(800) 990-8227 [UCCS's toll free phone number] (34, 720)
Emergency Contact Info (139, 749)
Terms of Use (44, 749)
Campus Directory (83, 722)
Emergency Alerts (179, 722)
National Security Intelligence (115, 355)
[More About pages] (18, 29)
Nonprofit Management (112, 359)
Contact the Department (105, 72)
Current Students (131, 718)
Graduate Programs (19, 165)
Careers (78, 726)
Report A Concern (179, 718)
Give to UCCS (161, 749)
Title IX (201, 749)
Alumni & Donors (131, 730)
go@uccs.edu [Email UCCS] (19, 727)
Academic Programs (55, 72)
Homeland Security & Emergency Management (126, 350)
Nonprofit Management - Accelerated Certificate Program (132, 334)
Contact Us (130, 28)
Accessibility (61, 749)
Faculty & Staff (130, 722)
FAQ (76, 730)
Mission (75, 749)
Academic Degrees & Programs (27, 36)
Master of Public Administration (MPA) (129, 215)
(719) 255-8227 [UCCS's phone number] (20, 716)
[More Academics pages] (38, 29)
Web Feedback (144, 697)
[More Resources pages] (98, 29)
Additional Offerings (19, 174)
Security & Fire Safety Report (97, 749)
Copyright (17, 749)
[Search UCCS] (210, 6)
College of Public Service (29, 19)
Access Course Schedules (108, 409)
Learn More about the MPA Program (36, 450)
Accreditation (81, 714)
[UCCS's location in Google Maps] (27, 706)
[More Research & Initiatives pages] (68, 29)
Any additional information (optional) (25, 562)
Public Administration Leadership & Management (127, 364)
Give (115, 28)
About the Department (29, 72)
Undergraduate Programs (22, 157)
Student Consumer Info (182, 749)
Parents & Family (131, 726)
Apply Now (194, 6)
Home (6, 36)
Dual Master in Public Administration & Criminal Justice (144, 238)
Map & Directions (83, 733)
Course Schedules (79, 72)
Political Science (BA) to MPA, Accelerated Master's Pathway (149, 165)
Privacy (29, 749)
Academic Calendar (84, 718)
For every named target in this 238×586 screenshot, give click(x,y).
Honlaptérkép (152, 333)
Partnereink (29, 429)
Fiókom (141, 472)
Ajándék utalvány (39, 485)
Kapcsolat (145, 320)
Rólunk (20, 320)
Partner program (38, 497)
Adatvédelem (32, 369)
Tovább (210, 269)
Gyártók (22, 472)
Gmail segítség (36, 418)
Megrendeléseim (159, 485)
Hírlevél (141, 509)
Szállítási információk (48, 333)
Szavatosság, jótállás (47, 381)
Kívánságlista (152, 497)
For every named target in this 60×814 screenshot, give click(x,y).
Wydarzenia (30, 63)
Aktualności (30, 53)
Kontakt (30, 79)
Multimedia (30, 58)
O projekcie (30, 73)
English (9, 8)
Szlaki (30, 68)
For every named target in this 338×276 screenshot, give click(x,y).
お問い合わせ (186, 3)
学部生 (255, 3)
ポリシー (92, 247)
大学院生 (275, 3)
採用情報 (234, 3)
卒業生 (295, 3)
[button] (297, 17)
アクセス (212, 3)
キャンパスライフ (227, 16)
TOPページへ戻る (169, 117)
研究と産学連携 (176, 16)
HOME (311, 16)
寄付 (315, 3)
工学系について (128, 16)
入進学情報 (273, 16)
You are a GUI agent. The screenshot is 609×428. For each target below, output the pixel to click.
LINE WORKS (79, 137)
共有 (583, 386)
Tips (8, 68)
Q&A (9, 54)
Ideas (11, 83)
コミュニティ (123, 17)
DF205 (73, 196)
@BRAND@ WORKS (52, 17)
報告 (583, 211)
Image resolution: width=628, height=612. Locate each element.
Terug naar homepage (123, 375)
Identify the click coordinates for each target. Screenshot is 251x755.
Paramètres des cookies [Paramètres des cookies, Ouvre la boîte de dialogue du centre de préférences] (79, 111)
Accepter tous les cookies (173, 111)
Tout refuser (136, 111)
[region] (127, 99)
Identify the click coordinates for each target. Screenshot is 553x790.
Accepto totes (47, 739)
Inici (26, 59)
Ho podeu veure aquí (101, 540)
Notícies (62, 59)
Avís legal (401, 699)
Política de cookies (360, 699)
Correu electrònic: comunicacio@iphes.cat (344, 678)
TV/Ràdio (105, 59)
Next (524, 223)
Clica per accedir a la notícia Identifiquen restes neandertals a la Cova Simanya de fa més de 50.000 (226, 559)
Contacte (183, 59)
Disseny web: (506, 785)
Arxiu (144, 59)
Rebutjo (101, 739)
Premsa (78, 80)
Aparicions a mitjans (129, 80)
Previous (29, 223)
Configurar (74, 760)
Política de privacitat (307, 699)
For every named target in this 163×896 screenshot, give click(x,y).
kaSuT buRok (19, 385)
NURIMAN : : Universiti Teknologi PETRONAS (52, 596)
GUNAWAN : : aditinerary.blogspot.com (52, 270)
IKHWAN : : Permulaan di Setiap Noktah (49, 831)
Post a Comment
• • •
YOUR GOAL:
Rewrite all the entries, renaming "Campus Directory" to "People Finder" and leaving everything else as it is.

RESULT OF THE TASK:
(800) 990-8227 [UCCS's toll free phone number] (34, 720)
Emergency Contact Info (139, 749)
Terms of Use (44, 749)
People Finder (83, 722)
Emergency Alerts (179, 722)
National Security Intelligence (115, 355)
[More About pages] (18, 29)
Nonprofit Management (112, 359)
Contact the Department (105, 72)
Current Students (131, 718)
Graduate Programs (19, 165)
Careers (78, 726)
Report A Concern (179, 718)
Give to UCCS (161, 749)
Title IX (201, 749)
Alumni & Donors (131, 730)
go@uccs.edu [Email UCCS] (19, 727)
Academic Programs (55, 72)
Homeland Security & Emergency Management (126, 350)
Nonprofit Management - Accelerated Certificate Program (132, 334)
Contact Us (130, 28)
Accessibility (61, 749)
Faculty & Staff (130, 722)
FAQ (76, 730)
Mission (75, 749)
Academic Degrees & Programs (27, 36)
Master of Public Administration (MPA) (129, 215)
(719) 255-8227 [UCCS's phone number] (20, 716)
[More Academics pages] (38, 29)
Web Feedback (144, 697)
[More Resources pages] (98, 29)
Additional Offerings (19, 174)
Security & Fire Safety Report (97, 749)
Copyright (17, 749)
[Search UCCS] (210, 6)
College of Public Service (29, 19)
Access Course Schedules (108, 409)
Learn More about the MPA Program (36, 450)
Accreditation (81, 714)
[UCCS's location in Google Maps] (27, 706)
[More Research & Initiatives pages] (68, 29)
Any additional information (optional) (25, 562)
Public Administration Leadership & Management (127, 364)
Give (115, 28)
About the Department (29, 72)
Undergraduate Programs (22, 157)
Student Consumer Info (182, 749)
Parents & Family (131, 726)
Apply Now (194, 6)
Home (6, 36)
Dual Master in Public Administration & Criminal Justice (144, 238)
Map & Directions (83, 733)
Course Schedules (79, 72)
Political Science (BA) to MPA, Accelerated Master's Pathway (149, 165)
Privacy (29, 749)
Academic Calendar (84, 718)
For every named target in this 238×586 screenshot, give click(x,y).
Honlaptérkép (152, 333)
Partnereink (29, 429)
Fiókom (141, 472)
Ajándék utalvány (39, 485)
Kapcsolat (145, 320)
Rólunk (20, 320)
Partner program (38, 497)
Adatvédelem (32, 369)
Tovább (210, 269)
Gyártók (22, 472)
Gmail segítség (36, 418)
Megrendeléseim (159, 485)
Hírlevél (141, 509)
Szállítási információk (48, 333)
Szavatosság, jótállás (47, 381)
Kívánságlista (152, 497)
For every named target in this 60×814 screenshot, give click(x,y).
Wydarzenia (30, 63)
Aktualności (30, 53)
Kontakt (30, 79)
Multimedia (30, 58)
O projekcie (30, 73)
English (9, 8)
Szlaki (30, 68)
For every named target in this 338×276 screenshot, give click(x,y).
お問い合わせ (186, 3)
学部生 (255, 3)
ポリシー (92, 247)
大学院生 (275, 3)
採用情報 (234, 3)
卒業生 (295, 3)
[button] (297, 17)
アクセス (212, 3)
キャンパスライフ (227, 16)
TOPページへ戻る (169, 117)
研究と産学連携 (176, 16)
HOME (311, 16)
寄付 (315, 3)
工学系について (128, 16)
入進学情報 (273, 16)
You are a GUI agent. The screenshot is 609×428. For each target below, output the pixel to click.
LINE WORKS (79, 137)
共有 (583, 386)
Tips (8, 68)
Q&A (9, 54)
Ideas (11, 83)
コミュニティ (123, 17)
DF205 (73, 196)
@BRAND@ WORKS (52, 17)
報告 (583, 211)
Image resolution: width=628, height=612. Locate each element.
Terug naar homepage (123, 375)
Identify the click coordinates for each target. Screenshot is 251x755.
Paramètres des cookies [Paramètres des cookies, Ouvre la boîte de dialogue du centre de préférences] (79, 111)
Accepter tous les cookies (173, 111)
Tout refuser (136, 111)
[region] (127, 99)
Identify the click coordinates for each target. Screenshot is 553x790.
Accepto totes (47, 739)
Inici (26, 59)
Ho podeu veure aquí (101, 540)
Notícies (62, 59)
Avís legal (401, 699)
Política de cookies (360, 699)
Correu electrònic: comunicacio@iphes.cat (344, 678)
TV/Ràdio (105, 59)
Next (524, 223)
Clica per accedir a la notícia Identifiquen restes neandertals a la Cova Simanya de fa més de 50.000 (226, 559)
Contacte (183, 59)
Disseny web: (506, 785)
Arxiu (144, 59)
Rebutjo (101, 739)
Premsa (78, 80)
Aparicions a mitjans (129, 80)
Previous (29, 223)
Configurar (74, 760)
Política de privacitat (307, 699)
For every named target in this 163×896 screenshot, give click(x,y).
kaSuT buRok (19, 385)
NURIMAN : : Universiti Teknologi PETRONAS (52, 596)
GUNAWAN : : aditinerary.blogspot.com (52, 270)
IKHWAN : : Permulaan di Setiap Noktah (49, 831)
Post a Comment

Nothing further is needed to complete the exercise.